Esse reordenamento dos riscos tem mais a ver com o aumento das ameaças ambientais do que com a diminuição das ameaças cibernéticas, dizem os especialistas. Na base de ambos os conjuntos de ameaças está o crescente nacionalismo global e o aumento das tensões geopolíticas, que tornam menos prováveis ações globais sobre o clima e aumentam a ameaça de ataques cibernéticos comandados por nações.

O relatório destaca a ironia da Quarta Revolução Industrial (ou indústria 4.0), que proporciona um grande potencial para melhorias econômicas e sociais, mas traz como contrapeso um aumento dos riscos cibernéticos. Esses riscos se concentram na falta de segurança dos projetos, já que os fabricantes correm para serem os primeiros no mercado e desprezam a segurança, assim como na ausência de governança para a segurança global.

A necessidade de segurança por design ou desde o projeto é bem compreendida. “Hoje, somos capazes de descobrir, avaliar, quantificar e corrigir muitos dos problemas que levam ao risco de segurança cibernética no mundo de hoje”, disse Alex Peay, vice-presidente sênior de produto da empresa de software de automação inteligente SaltStack, “mas muitas vezes o fazemos isso depois. Se focarmos na segurança e no design e construirmos um padrão seguro, podemos garantir que nossas inovações não apenas impulsionem o crescimento, mas também promovam a segurança. Pela primeira vez, muitos dos prejuízos da próxima Revolução Industrial são amplamente compreendidos. Se formos responsáveis e pragmáticos na adoção da segurança como princípio de projeto, podemos evitar muitas das armadilhas”.

Uma grande ameaça à segurança cibernética está na potencial fragmentação da Internet (também conhecida como ciber balcanização).

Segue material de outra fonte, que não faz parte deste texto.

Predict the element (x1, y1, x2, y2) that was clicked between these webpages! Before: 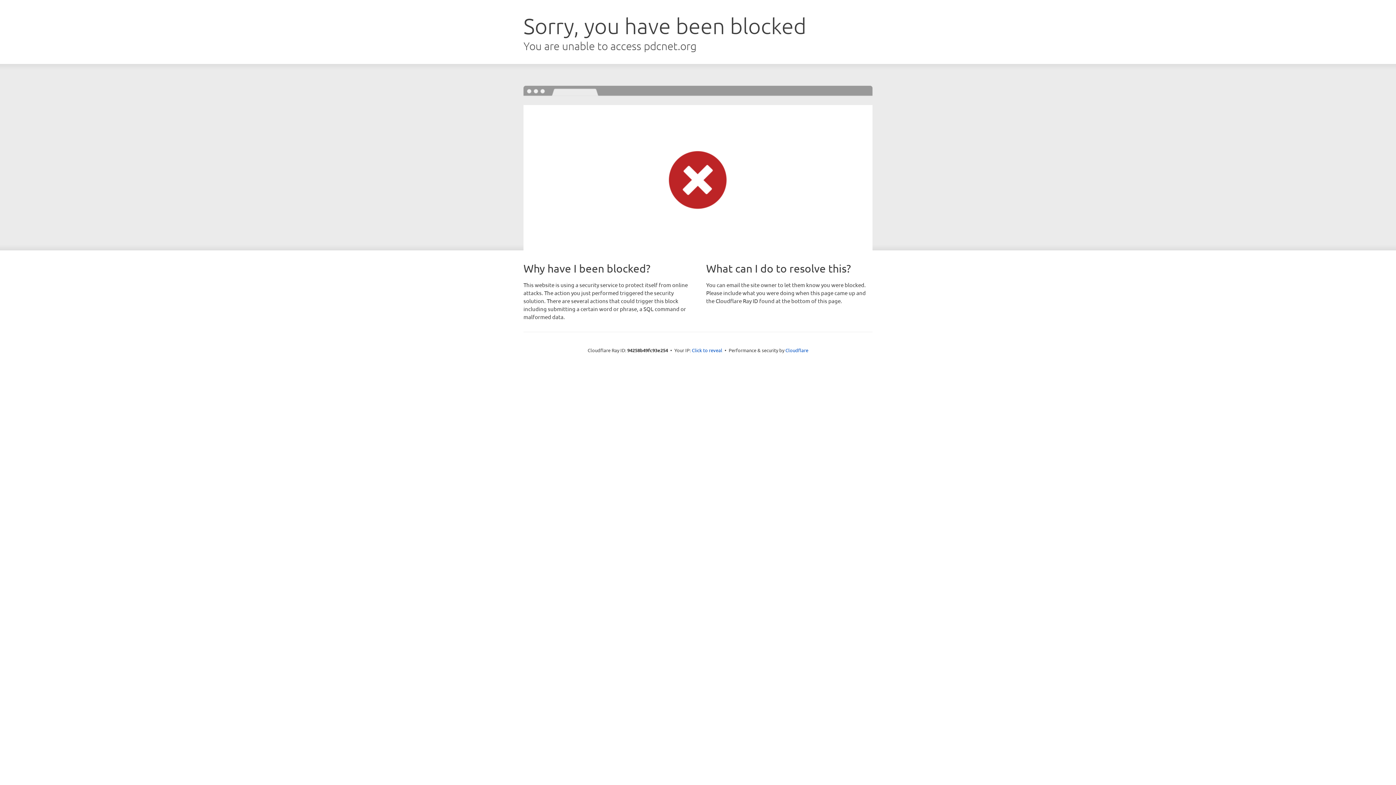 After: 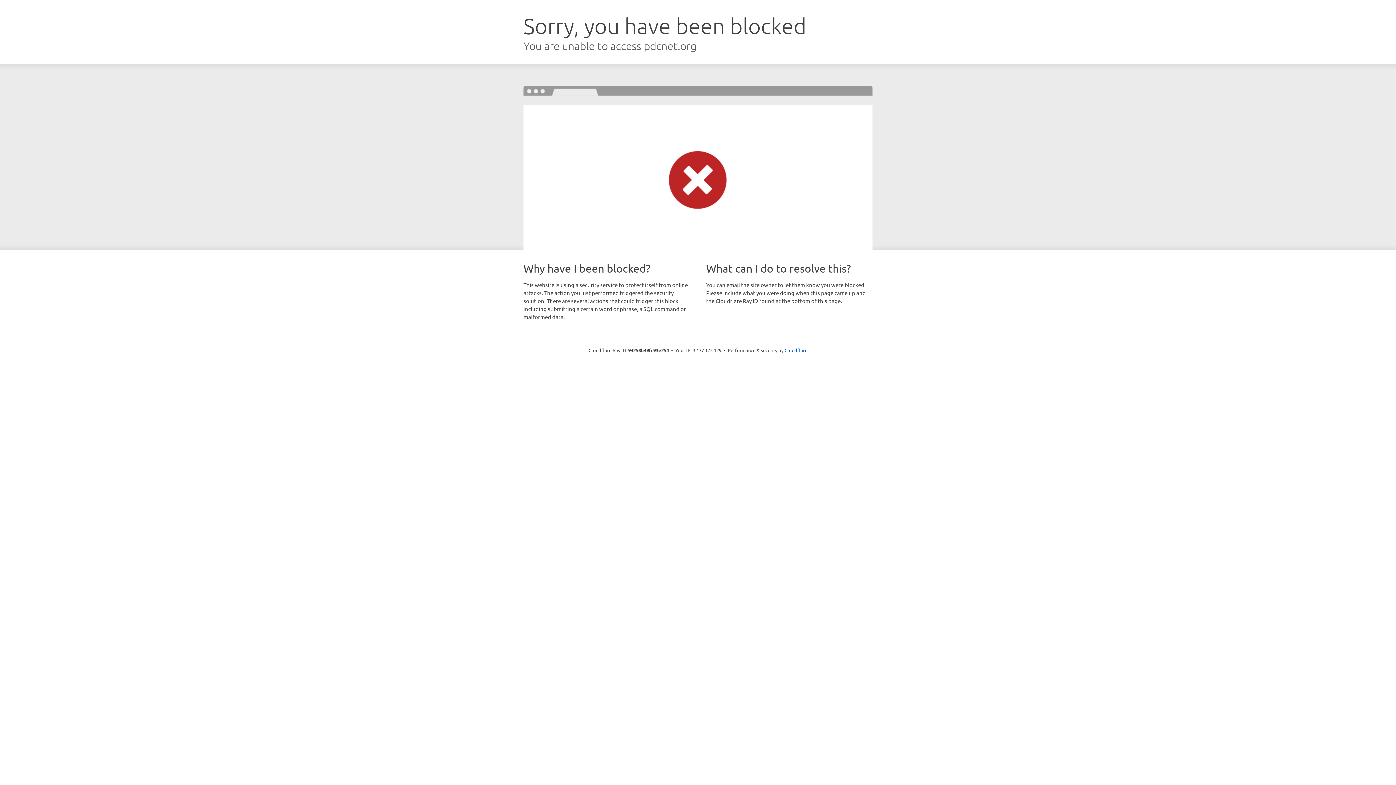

O argumento habitual para isso é um desejo de soberania cibernética, mas o Fórum Econômico Mundial assinala que esse movimento pode ser exagerado “por um crescente risco na divergência de protocolos – antigos e novos – que podem levar à fragmentação do ciberespaço e das tecnologias futuras “.

Os perigos de uma Internet fragmentada são complexos e múltiplos, diz o relatório. Hoje, o poder do comércio mundial e da globalização mantêm a internet como uma rede só. Mas o crescente nacionalismo e o potencial de grandes guerras comerciais internacionais ameaçam essa coesão. Isso poderia, potencialmente, levar a uma espiral descendente – se o comércio internacional for enfraquecido pela geopolítica, a fragmentação poderá ser incentivada pelo nacionalismo, de modo que o comércio internacional e a economia global enfraquecerão ainda mais.